__Fragmento del texto__.
- - -
En la primera parte del análisis, nos ocupamos de los conceptos de voluntad, ley moral, placer y deseo en términos que pasan de la crítica kantiana a la filosofía de Sade. De un lado, en la Crítica de la razón práctica, Kant introduce esos conceptos para determinar la posibilidad de la regulación moral. Pero nos interesa mostrar hace algo más. En el momento en el que Kant afirma que la voluntad se juega entre principios de determinación de distinta índole (las máximas subjetivas y la ley moral) ha puesto en escena una facultad inherente de los seres humanos: la de desear. De otro lado, la literatura de Sade remite a una dimensión que colinda con los juegos sexuales y con la dedicación a las oberturas corporales, y sin embargo, deja ver un registro del deseo definido en la naturaleza de las pasiones. Veremos que el libertino sadiano se deja excitar por los cuerpos, las caricias, las oberturas y cómo sus acciones están determinadas por los imperativos del goce; pero sobretodo, haremos notar la insistencia de Sade en la posibilidad latente de la determinación por la potencia del deseo: al privilegiar sus instintos naturales, muestra que el deseo es un principio igualmente regulativo que la ley moral –en sentido kantiano. Entre Kant y Sade, creemos, se puede deducir el concepto de deseo al matizar una ambigüedad que es propia de la voluntad cuando se trata de las regulaciones de la conducta.

La segunda parte se centra en Bataille ya que sus reflexiones permiten dar cuenta de una sexualidad que, a pesar de estar vinculada estrechamente con las funciones fisiológicas del cuerpo, no está reducida a las complacencias en el placer. En el concepto de transgresión, el sexo ‘sin vergüenza’ y lujurioso aparece atado a la posibilidad erótica de encontrar los modos de ir más allá de sí. Pero hay que tener cuidado de simplificar el concepto: poner la transgresión en función de las prescripciones de los instintos lleva a una fórmula esquemática de la realización del sexo que, además, está limitada por las condiciones físicas de los cuerpos. Las posiciones de la cópula son restringidas; los orificios corporales son pocos. Nos interesa mostrar que aunque Sade insiste constantemente en aproximarse a las leyes de la naturaleza, termina sumergiendo las descripciones al tedio de la repetición del sexo y del placer en el orgasmo. En Filosofía se nota que los actos sexuales resultan en una especie de ‘callejón sin salida’ dadas las posibilidades del deseo. Sade es consciente de la cuestión y, para él, es claro que el libertino no debe restringir la potencia de los afectos de la naturaleza a la reproducción de las jornadas sexuales.
- - -
__Datos registrados__.
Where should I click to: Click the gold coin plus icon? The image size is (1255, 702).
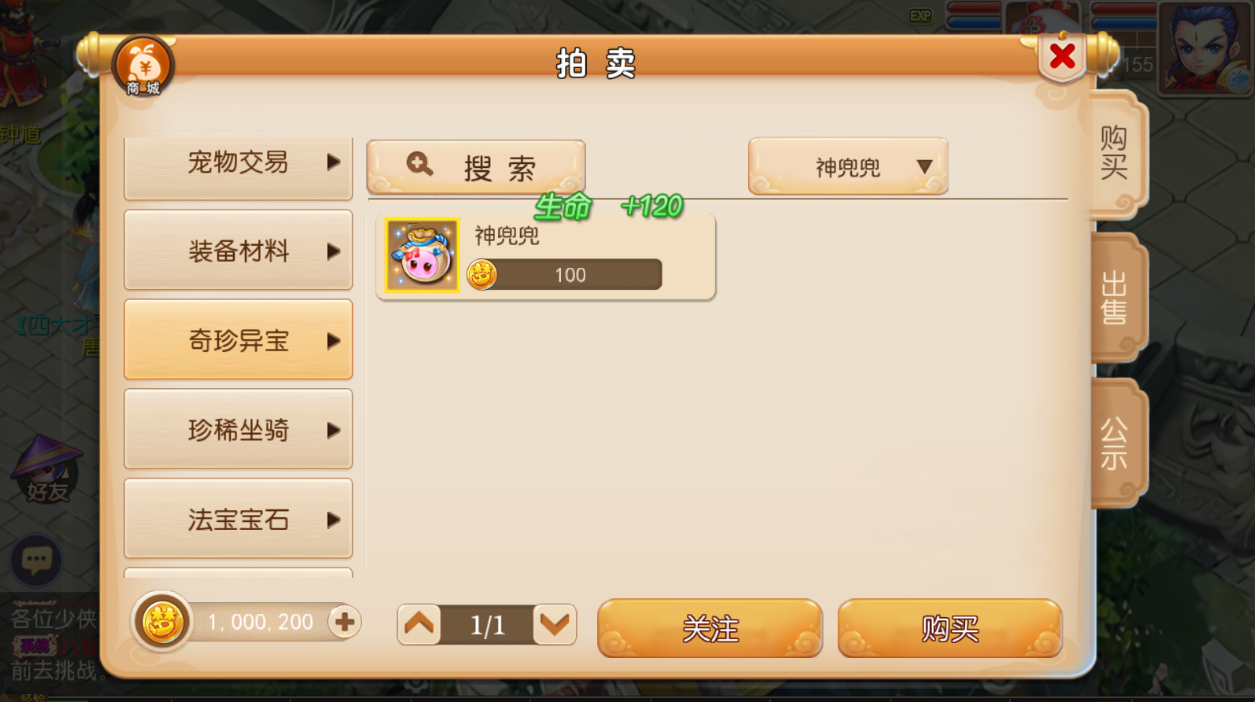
- - -
__Tarea__.
Responde estas preguntas sobre el fragmento acerca de Kant, Sade y Bataille:
(a) ¿En qué obra introduce Kant los conceptos de voluntad, ley moral, placer y deseo?
(b) ¿En qué autor se centra la segunda parte?
(c) ¿En qué resultan los actos sexuales en Filosofía?
Los datos provienen de otra fuente.

__Respuesta esperada__.
(a) En la Crítica de la razón práctica.
(b) En Bataille.
(c) En una especie de "callejón sin salida".